The EU's highest court has begun hearing arguments on how Uber's business should be legally defined in a case that could have widespread implications for other businesses, an expert has said.
The Court of Justice of the EU (CJEU) has been asked to rule on whether Uber is a transport service provider, information society service provider, or a combination of both.
A Spanish court has asked for a determination on the issue as it is relevant to a claim brought by Spanish taxi drivers association Asociación Profesional Élite Taxi (APET) against Uber in the country.
APET has claimed that Uber is in breach of Spanish competition laws on the basis that it provides transport services in Spain without having the authorisations necessary under Spanish law to do so.
Uber, however, has argued that it is not a transport service provider. Instead, Uber has claimed that it is a provider of information society services.
EU law treats information society service providers and transport service providers differently.

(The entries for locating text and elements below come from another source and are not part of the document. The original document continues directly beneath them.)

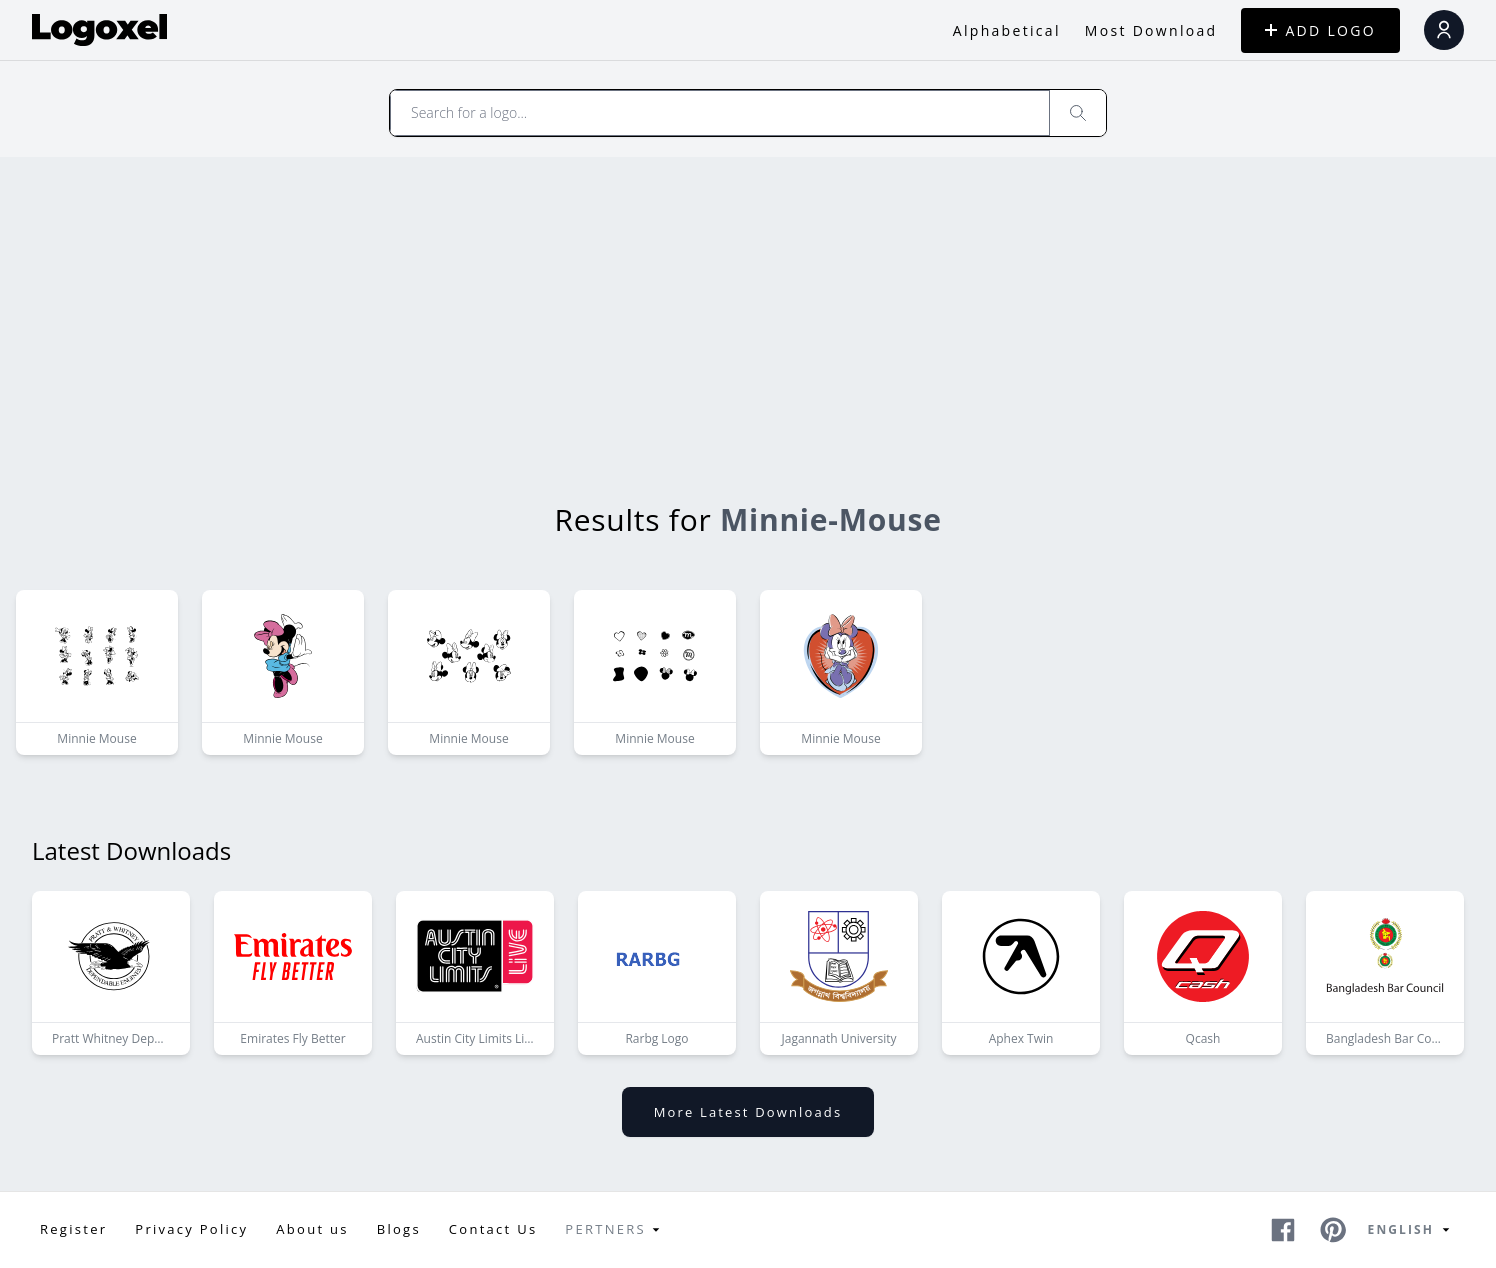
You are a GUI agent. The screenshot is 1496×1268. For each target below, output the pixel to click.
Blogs (399, 1229)
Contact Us (493, 1229)
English (1412, 1230)
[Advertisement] (748, 307)
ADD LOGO (1320, 30)
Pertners (615, 1230)
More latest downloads (748, 1112)
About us (312, 1229)
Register (73, 1229)
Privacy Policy (191, 1229)
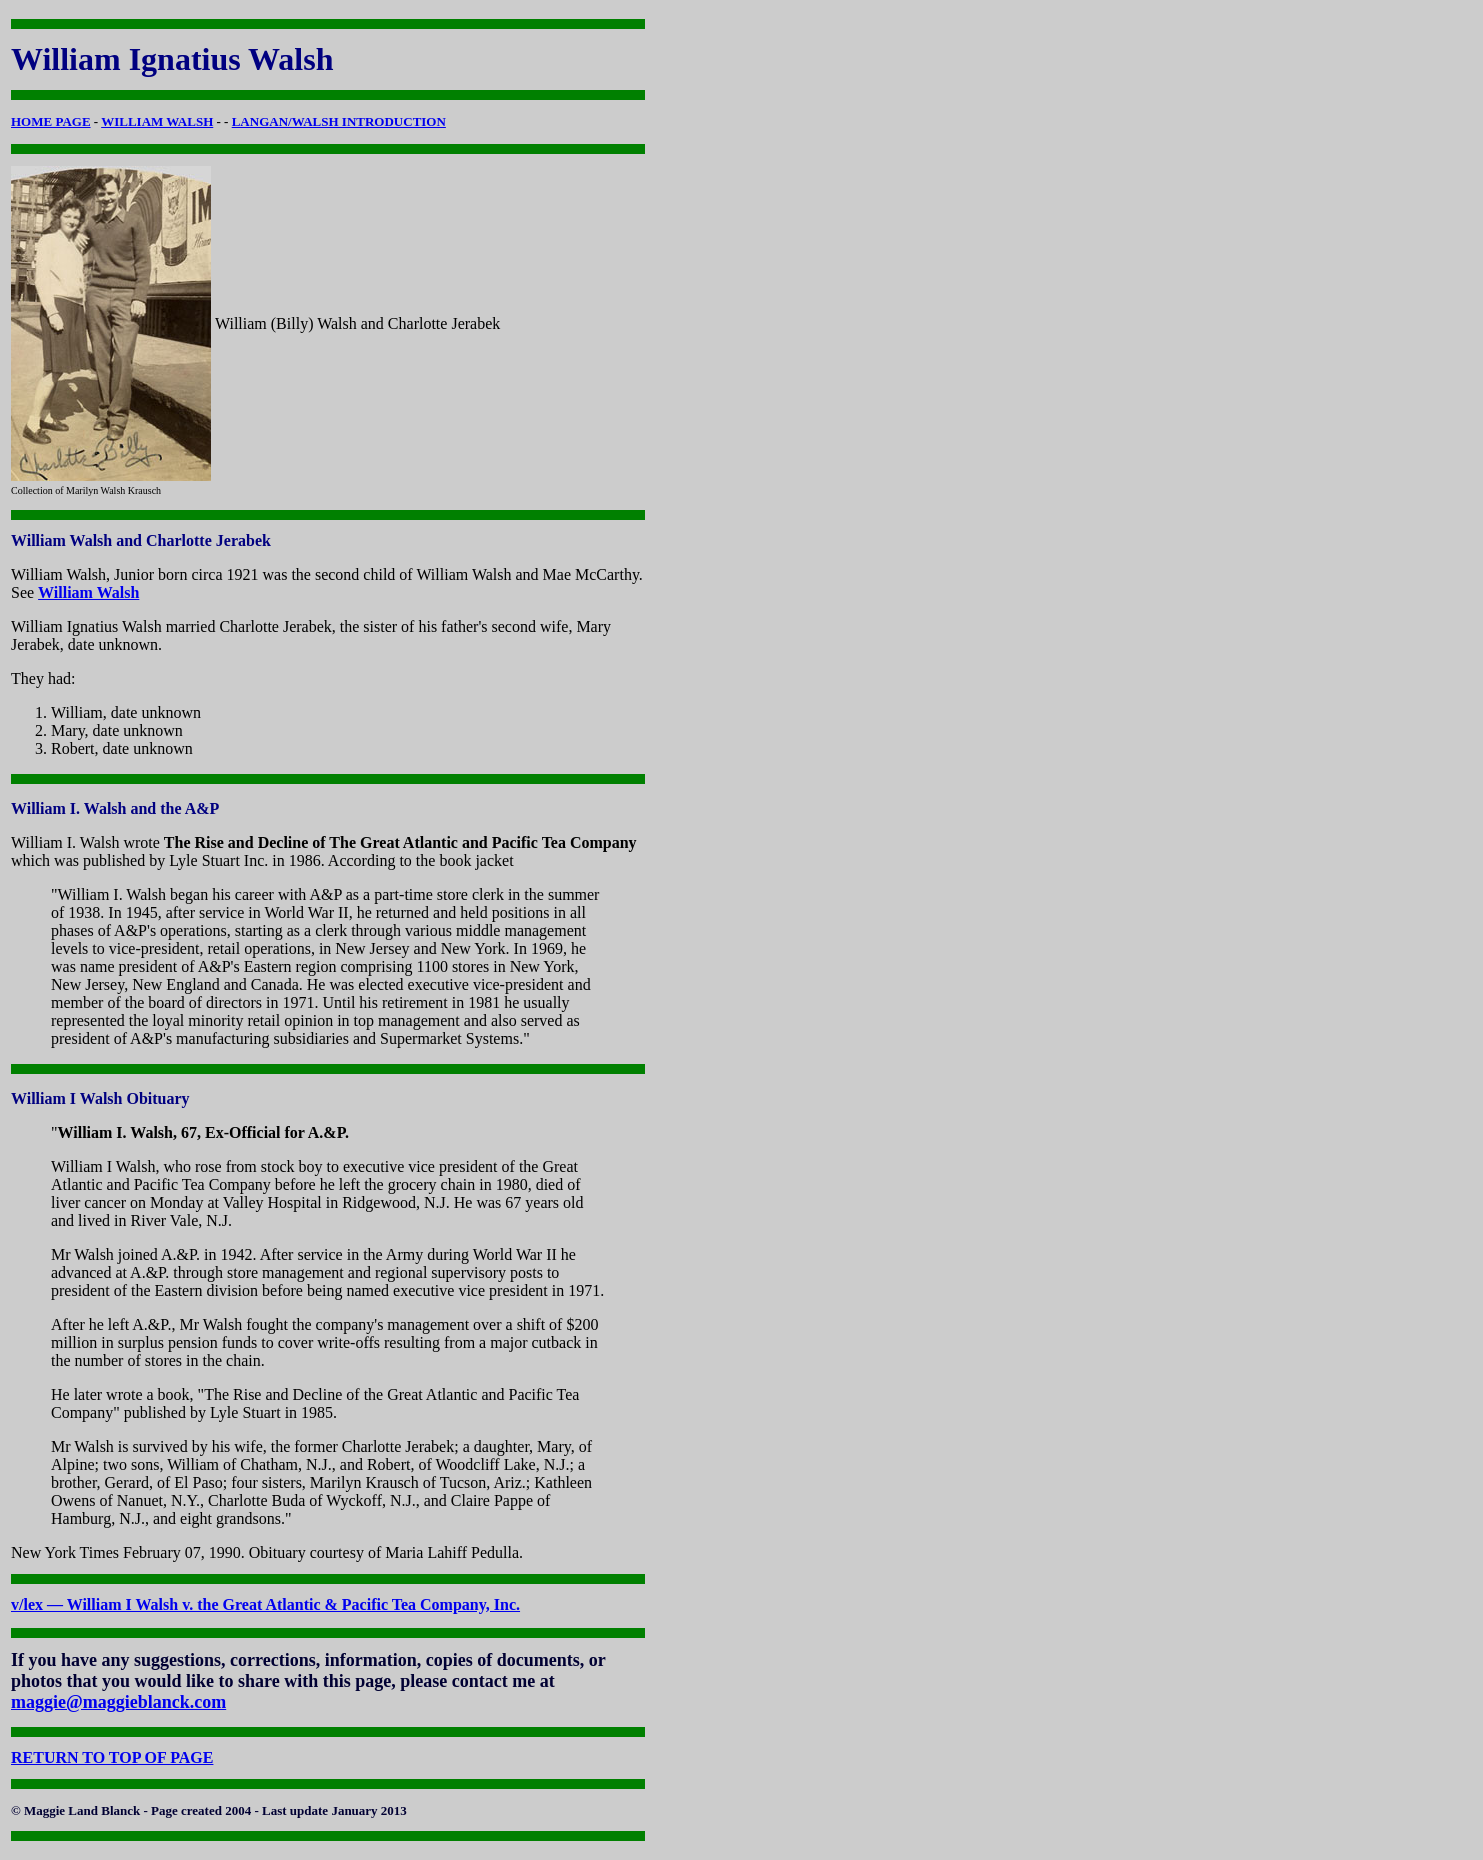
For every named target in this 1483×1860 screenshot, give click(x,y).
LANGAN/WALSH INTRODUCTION (339, 121)
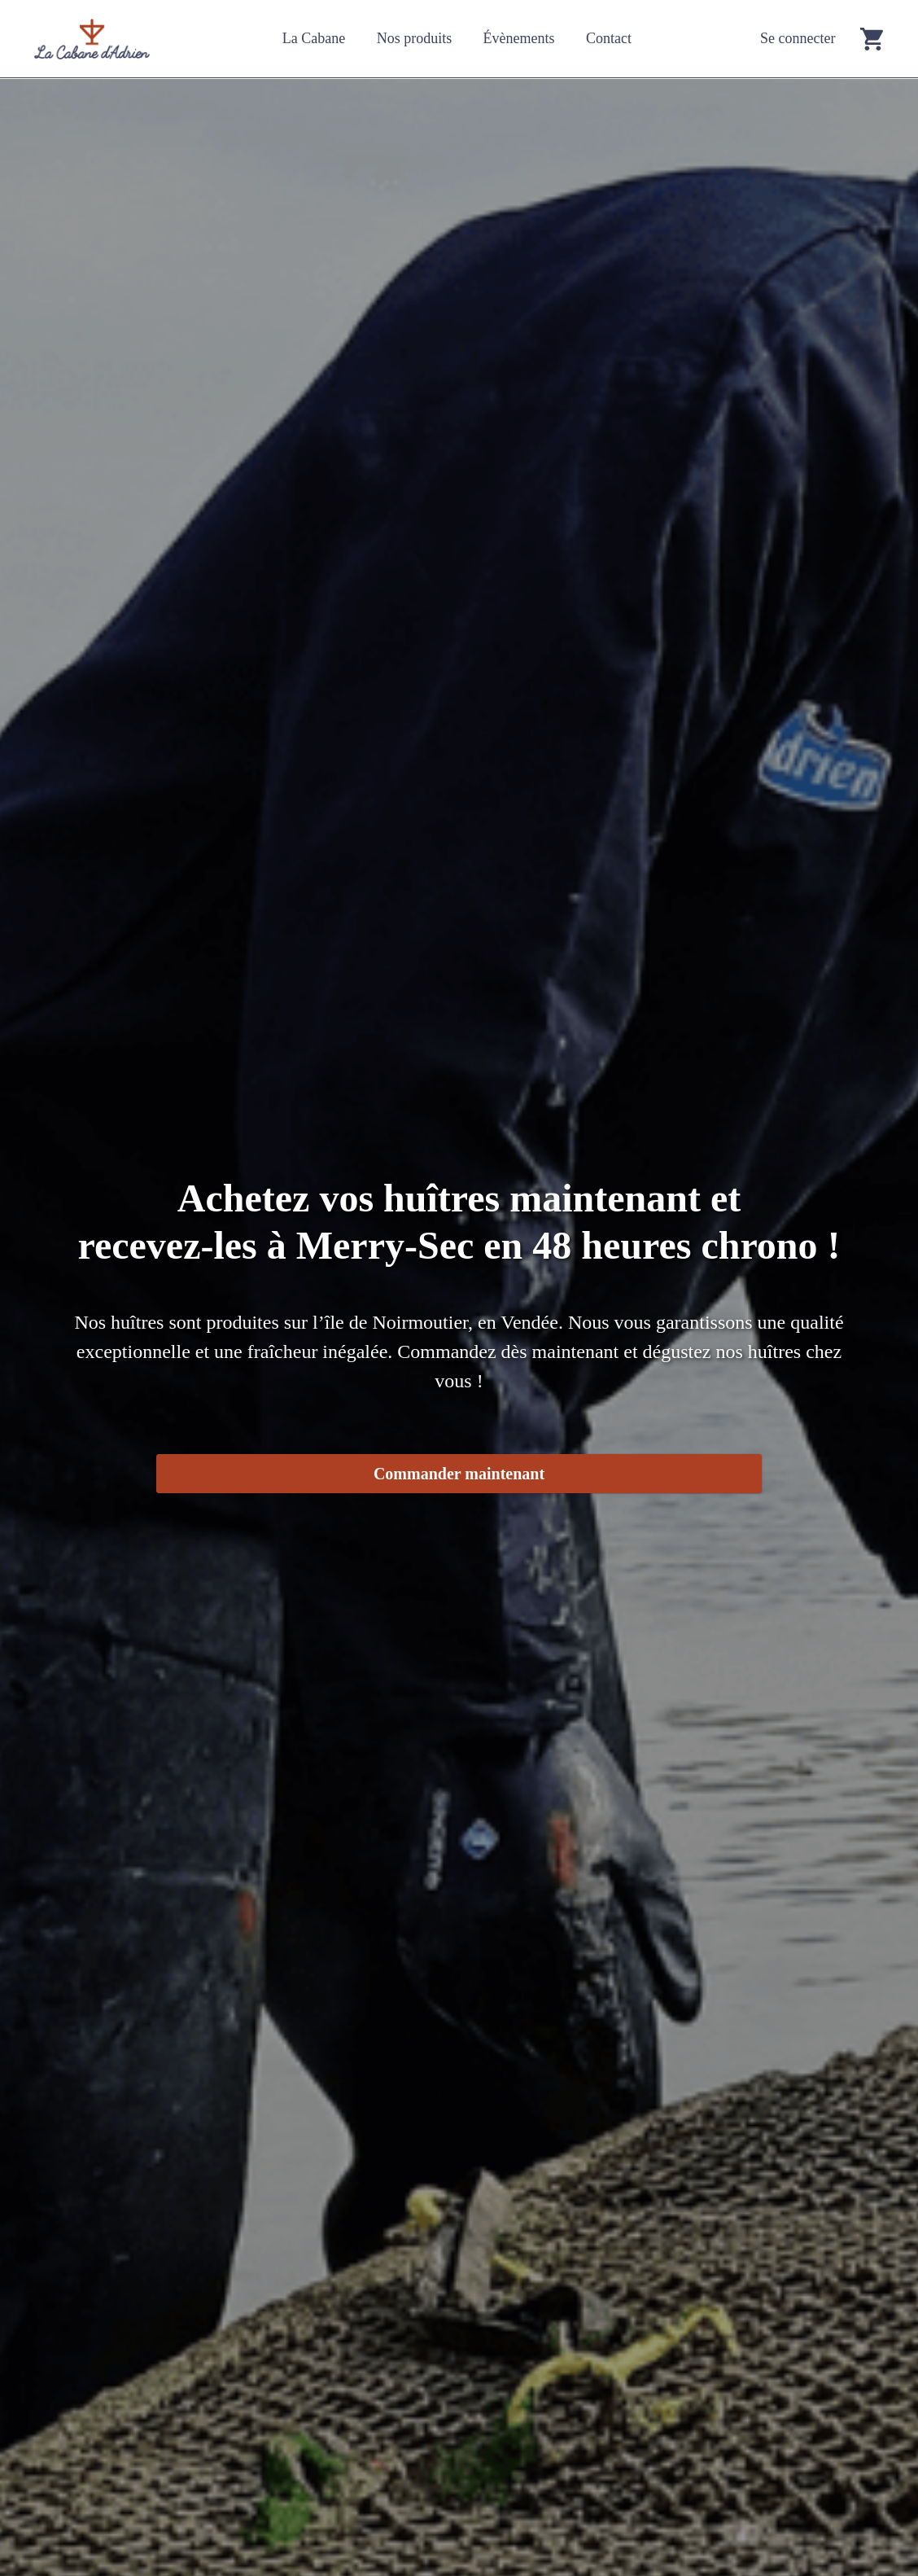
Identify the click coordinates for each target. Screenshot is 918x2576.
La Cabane (313, 38)
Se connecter (797, 38)
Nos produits (414, 38)
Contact (609, 38)
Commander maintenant (459, 1474)
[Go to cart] (871, 38)
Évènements (519, 38)
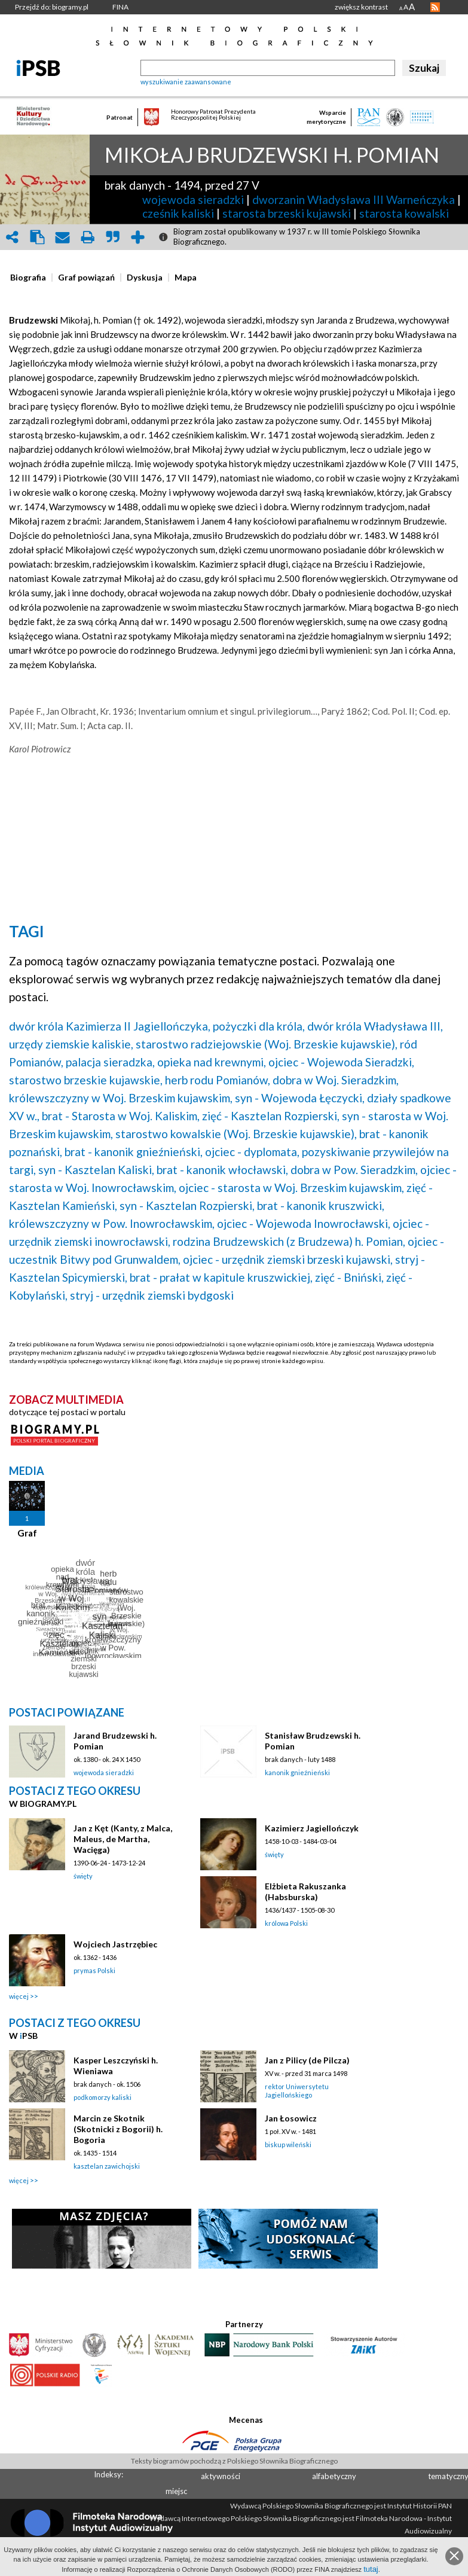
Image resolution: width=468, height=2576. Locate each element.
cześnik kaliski (178, 213)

EU law prohibits restrictions being placed on businesses that provide information society services. Restrictions can, however, be placed on transport service providers.
According to a summary of the case before it that has been issued by the CJEU, Uber would not be subject to administrative authorisation if the court finds that it is merely an information society service provider.
Uber operates by providing an 'app' to registered customers, through which they can book a taxi. It then allocates a driver to the customer from the pool of available drivers who are logged into the system. The app calculates a route for the driver then, once the journey is completed and the driver presses 'complete trip' on his or her smartphone, calculates the fare. The customer then pays Uber directly by credit or debit card. Cars used belong to the driver, who is paid weekly by Uber less a 'service fee' of 25%.
Although hearings in the case were due to begin on Tuesday, a decision by the CJEU on the questions referred to it is not likely until well into 2017.
"As the archetypal market disruptor, Uber's market entry has faced considerable resistance from 'traditional' taxi service providers at member state level in the EU," said competition law expert Neale McDonald of Pinsent Masons, the law firm behind Out-Law.com. "Uber's business model presents novel challenges to competition policy – for example in defining relevant markets, in assessing market power, and in assessing whether the business model facilitates collusion or foreclosure."
"Market definition is central to the application of competition law, which, unless there is an obvious infringement such as price fixing, requires an assessment of the impact of a restriction, or merger, for example, on the relevant market. The CJEU's preliminary ruling could therefore have an important impact beyond the specific EU laws mentioned in the context of this case," McDonald said.
"It may also be significant not just for Uber, but for other types of business using a similar model and, indeed, the traditional models that are under threat from disruptive innovators. To the extent that these business models are defined as being in separate markets, it would be more difficult to challenge any discrimination between them as anti-competitive," he said.